中国科学院广州生物医药与健康研究院研究员李尹雄课题组等利用患者来源的诱导性多能干细胞(iPSCs)建立多发性内分泌瘤疾病模型取得进展。相关研究近日发表于Cells。博士研究生程子淇为该论文第一作者,李尹雄为通讯作者。该项研究的合作单位为暨南大学附属广州复大肿瘤医院。

该研究通过收集多发性内分泌瘤I型(MEN1)病人尿液细胞重编程为iPSCs,结合体外胰岛β样细胞分化和免疫缺陷小鼠移植实验,成功地再现了MEN1高胰岛素分泌这一的关键表型及其背后的机制,建立了MEN1的疾病模型,并发现GLP-1R通路是治疗由胰岛素瘤导致的高胰岛素血症的潜在靶点

MEN1 是一种的罕见遗传病,MEN1基因突变导致多种内分泌器官和腺体(包括甲状腺、甲状旁腺、肾上腺和胰腺等)的肿瘤发生,其中胰腺内分泌肿瘤(PNETs)的发病率最高,其高胰岛素血症导致的低血糖昏迷是致命的。由于MEN1突变位点众多,其编码蛋白的功能复杂,相同基因型的MEN1小鼠模型,出现不同的表型,其基因型和表型的关系存在不确定性;而且,人类的胰腺和啮齿类的胰腺存在结构和生理上的较大差异;因此,基于患者iPSCs的基因型和表观遗传记忆构建MEN1疾病模型,有望克服单纯的小鼠基因操作存在的基因型-表型不统一的缺陷。

在本项研究工作中,研究人员通过收集一个MEN1家庭中母子两位患者的尿液,建立了重编程细胞株,在MEN1-iPSC分化的胰岛β样细胞阶段,重现高胰岛素分泌的临床表型。该表型的基础是MEN1细胞从胰祖细胞阶段开始,表现出强大的增殖能力,产生大量的胰岛β样细胞,导致高胰岛素分泌。
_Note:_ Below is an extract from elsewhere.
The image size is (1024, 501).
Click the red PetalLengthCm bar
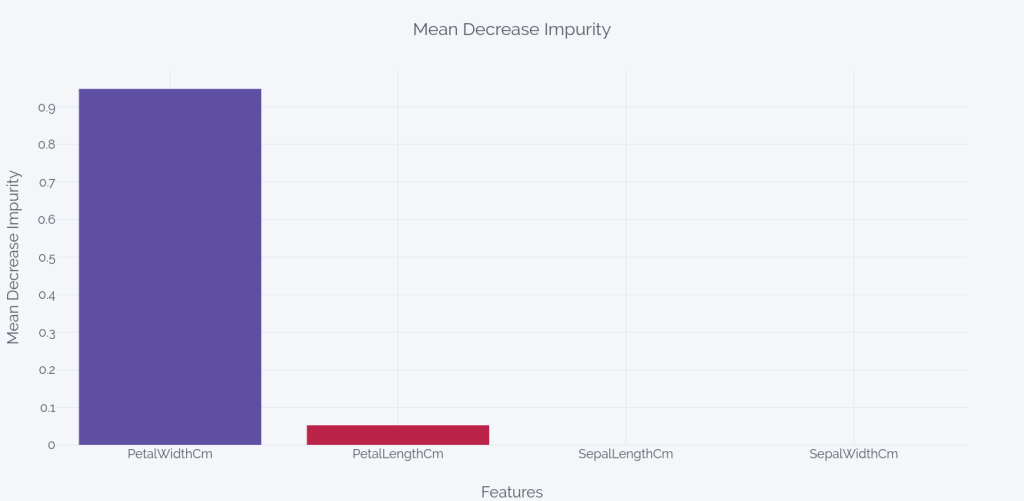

探究其病理机制,发现受MEN1负调控的胰高血糖素样肽-1(GLP-1)的分泌上调,通过结合GLP-1R,激活PI3K/AKT信号传导,改变了调控β细胞增殖两个关键转录因子FOXO1和CREB的磷酸化,导致FOXO1和CREB的失衡,引起 MEN1来源胰岛素阳性细胞的高增殖和高胰岛素分泌。GLP-1R或PI3K的抑制剂可以逆转这种表型,阐明GLP-1R是导致MEN1胰腺内分泌瘤的高胰岛素血症的病理关键和潜在的治疗靶点。
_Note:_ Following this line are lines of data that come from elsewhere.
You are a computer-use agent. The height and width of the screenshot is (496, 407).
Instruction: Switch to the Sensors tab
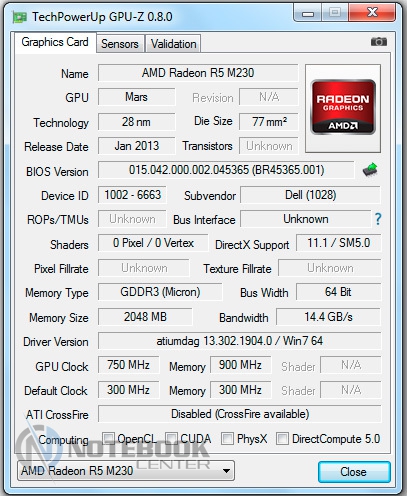click(x=120, y=44)
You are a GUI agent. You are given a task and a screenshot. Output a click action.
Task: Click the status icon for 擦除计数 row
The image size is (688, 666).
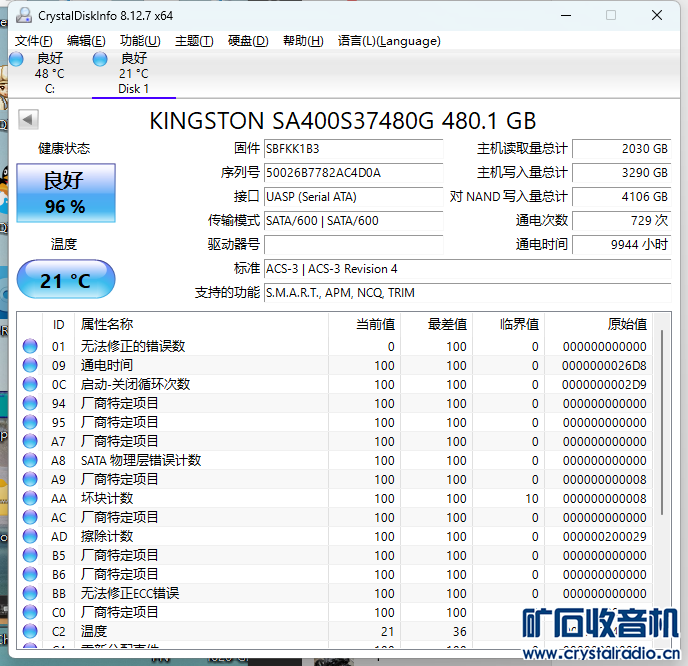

进一步免疫缺陷小鼠移植实验发现,不同干细胞阶段的MEN1细胞不能成瘤,只有移植MEN1胰岛β样细胞才可以形成肿瘤,并表达与患者原位肿瘤一致的PNETs标志物。提示iPSCs不仅保留了患者的基因型,同时还维持了其时空的表观记忆能力。基于患者iPSCs构建的MEN1 疾病模型,克服了基因型和表型不确定的缺陷,为深入探究分子病理和药物研发提供了理想的MEN1疾病模型。

相关研究工作得到了国家重点研发计划基金、国家自然科学基金、广东省基础与应用基础研究基金等项目的支持。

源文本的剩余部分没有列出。